Look in the material below for the line holding "Screen dimensions: 976x401". Set it down exactly, with each later line up to and including the line holding "Export the article".

-- Opening Marker --

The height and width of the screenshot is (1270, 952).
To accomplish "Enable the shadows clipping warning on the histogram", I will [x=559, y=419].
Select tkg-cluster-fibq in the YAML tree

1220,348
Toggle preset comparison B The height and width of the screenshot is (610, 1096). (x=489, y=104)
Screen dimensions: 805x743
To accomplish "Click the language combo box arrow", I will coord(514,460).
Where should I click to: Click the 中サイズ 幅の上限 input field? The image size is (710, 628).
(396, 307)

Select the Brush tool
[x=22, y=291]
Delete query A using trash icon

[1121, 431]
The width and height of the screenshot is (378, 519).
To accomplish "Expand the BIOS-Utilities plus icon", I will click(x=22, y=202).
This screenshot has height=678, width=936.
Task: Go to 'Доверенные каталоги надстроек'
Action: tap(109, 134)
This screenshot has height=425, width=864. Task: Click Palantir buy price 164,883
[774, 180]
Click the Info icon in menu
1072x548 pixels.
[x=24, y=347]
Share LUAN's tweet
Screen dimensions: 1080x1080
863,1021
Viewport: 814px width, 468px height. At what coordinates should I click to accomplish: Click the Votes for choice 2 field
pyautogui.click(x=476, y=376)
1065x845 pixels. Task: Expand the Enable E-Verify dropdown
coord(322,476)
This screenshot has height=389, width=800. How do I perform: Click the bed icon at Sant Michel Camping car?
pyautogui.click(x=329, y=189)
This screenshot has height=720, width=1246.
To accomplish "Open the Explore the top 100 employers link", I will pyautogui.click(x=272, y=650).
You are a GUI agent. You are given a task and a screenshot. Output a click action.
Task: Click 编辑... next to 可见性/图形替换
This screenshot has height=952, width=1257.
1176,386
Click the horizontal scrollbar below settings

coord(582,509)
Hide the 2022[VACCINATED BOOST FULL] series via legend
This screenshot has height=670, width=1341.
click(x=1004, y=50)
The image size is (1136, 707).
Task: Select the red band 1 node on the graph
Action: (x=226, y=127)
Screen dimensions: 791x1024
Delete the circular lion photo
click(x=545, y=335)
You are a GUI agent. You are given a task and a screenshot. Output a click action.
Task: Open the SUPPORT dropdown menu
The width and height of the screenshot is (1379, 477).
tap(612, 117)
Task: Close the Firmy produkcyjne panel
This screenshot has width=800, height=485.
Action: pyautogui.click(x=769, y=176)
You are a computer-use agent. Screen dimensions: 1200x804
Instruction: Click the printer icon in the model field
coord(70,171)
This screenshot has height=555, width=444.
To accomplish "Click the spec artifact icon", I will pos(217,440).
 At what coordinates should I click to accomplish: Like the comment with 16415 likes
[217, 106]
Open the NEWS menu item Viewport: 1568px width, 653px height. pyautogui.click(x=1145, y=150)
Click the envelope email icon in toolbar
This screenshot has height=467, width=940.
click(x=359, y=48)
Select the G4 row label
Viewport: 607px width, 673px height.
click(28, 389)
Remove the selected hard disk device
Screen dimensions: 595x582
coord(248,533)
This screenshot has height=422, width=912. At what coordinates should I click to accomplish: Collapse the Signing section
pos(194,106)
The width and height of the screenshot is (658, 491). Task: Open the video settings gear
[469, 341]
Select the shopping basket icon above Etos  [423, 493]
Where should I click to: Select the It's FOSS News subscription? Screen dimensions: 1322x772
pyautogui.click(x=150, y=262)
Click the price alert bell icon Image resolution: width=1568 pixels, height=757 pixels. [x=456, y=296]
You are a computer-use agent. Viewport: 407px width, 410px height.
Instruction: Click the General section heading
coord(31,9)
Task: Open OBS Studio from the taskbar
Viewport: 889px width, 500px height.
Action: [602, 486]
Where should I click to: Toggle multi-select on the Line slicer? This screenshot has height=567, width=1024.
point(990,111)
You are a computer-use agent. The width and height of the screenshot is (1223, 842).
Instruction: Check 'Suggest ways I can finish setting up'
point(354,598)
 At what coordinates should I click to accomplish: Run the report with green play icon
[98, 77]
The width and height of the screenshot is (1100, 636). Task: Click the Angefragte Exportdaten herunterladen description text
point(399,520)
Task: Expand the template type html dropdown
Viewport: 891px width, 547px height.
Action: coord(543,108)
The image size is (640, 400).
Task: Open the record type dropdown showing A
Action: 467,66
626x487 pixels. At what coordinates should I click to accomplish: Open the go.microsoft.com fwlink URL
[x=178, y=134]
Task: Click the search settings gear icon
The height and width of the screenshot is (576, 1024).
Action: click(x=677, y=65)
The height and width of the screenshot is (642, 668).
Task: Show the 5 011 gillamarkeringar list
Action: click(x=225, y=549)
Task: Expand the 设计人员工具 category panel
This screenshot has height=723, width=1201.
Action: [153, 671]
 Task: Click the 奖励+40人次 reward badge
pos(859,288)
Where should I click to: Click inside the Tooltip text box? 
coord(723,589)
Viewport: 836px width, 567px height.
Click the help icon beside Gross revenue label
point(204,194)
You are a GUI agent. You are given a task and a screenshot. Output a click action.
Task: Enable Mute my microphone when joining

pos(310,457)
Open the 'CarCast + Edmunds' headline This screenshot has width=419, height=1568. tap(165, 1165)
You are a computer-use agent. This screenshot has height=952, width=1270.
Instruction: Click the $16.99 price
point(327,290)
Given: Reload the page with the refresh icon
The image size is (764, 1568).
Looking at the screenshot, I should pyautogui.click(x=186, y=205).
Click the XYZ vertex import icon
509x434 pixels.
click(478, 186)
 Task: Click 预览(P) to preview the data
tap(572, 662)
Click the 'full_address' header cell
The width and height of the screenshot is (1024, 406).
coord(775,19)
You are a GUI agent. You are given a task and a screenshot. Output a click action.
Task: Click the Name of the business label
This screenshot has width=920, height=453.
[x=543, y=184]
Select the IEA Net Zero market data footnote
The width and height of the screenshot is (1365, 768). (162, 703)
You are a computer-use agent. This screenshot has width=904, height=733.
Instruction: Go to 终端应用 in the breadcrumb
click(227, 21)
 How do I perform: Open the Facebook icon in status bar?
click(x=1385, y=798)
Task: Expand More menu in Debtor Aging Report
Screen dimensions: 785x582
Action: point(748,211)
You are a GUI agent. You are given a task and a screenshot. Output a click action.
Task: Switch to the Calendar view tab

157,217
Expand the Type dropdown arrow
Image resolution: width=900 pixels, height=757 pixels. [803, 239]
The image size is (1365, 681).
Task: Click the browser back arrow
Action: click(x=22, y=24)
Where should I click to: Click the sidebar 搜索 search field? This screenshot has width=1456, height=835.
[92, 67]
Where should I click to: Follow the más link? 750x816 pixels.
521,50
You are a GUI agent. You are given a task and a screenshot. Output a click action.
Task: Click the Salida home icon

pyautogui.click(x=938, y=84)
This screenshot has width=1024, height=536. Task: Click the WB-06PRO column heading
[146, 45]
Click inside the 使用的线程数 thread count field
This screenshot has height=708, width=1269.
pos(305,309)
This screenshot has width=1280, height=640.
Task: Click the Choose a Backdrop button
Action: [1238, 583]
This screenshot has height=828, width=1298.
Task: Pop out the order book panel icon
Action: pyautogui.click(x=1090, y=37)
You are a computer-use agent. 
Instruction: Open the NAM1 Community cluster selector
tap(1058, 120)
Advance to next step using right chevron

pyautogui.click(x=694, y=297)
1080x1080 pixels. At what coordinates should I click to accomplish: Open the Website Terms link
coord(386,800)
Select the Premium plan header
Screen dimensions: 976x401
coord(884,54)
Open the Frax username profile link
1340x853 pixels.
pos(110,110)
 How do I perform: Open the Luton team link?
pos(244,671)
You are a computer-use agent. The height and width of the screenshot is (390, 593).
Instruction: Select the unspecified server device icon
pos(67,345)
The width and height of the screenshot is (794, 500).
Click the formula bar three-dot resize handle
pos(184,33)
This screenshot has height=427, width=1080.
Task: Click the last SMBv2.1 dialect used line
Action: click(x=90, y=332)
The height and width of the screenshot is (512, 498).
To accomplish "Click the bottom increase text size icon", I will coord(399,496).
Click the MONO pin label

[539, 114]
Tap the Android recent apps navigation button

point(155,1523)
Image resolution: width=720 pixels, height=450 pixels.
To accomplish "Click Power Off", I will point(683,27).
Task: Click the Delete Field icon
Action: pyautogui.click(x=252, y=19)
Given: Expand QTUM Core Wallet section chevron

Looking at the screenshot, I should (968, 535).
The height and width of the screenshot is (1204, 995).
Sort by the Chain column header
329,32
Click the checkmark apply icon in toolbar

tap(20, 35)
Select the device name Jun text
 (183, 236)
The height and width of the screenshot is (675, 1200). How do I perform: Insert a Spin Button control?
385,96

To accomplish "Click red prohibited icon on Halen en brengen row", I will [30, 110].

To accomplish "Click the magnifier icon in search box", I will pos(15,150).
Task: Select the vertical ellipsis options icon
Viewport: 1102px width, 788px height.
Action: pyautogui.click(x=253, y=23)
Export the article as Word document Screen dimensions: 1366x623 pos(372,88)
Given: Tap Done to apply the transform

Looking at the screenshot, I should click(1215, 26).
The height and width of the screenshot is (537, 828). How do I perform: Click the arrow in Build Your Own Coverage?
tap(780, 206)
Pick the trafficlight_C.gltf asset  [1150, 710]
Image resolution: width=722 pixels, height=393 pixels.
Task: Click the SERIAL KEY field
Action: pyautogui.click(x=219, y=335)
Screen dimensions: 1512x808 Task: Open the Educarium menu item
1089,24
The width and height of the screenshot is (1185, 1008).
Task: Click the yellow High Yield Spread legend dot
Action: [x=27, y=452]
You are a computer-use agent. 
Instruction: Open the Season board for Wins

-- Closing Marker --

## Expected answer
Screen dimensions: 976x401
coord(884,54)
Open the Frax username profile link
1340x853 pixels.
pos(110,110)
 How do I perform: Open the Luton team link?
pos(244,671)
You are a computer-use agent. The height and width of the screenshot is (390, 593).
Instruction: Select the unspecified server device icon
pos(67,345)
The width and height of the screenshot is (794, 500).
Click the formula bar three-dot resize handle
pos(184,33)
This screenshot has height=427, width=1080.
Task: Click the last SMBv2.1 dialect used line
Action: click(x=90, y=332)
The height and width of the screenshot is (512, 498).
To accomplish "Click the bottom increase text size icon", I will coord(399,496).
Click the MONO pin label

[539, 114]
Tap the Android recent apps navigation button

point(155,1523)
Image resolution: width=720 pixels, height=450 pixels.
To accomplish "Click Power Off", I will point(683,27).
Task: Click the Delete Field icon
Action: pyautogui.click(x=252, y=19)
Given: Expand QTUM Core Wallet section chevron

Looking at the screenshot, I should (968, 535).
The height and width of the screenshot is (1204, 995).
Sort by the Chain column header
329,32
Click the checkmark apply icon in toolbar

tap(20, 35)
Select the device name Jun text
 (183, 236)
The height and width of the screenshot is (675, 1200). How do I perform: Insert a Spin Button control?
385,96

To accomplish "Click red prohibited icon on Halen en brengen row", I will [30, 110].

To accomplish "Click the magnifier icon in search box", I will pos(15,150).
Task: Select the vertical ellipsis options icon
Viewport: 1102px width, 788px height.
Action: pyautogui.click(x=253, y=23)
Export the article as Word document Screen dimensions: 1366x623 pos(372,88)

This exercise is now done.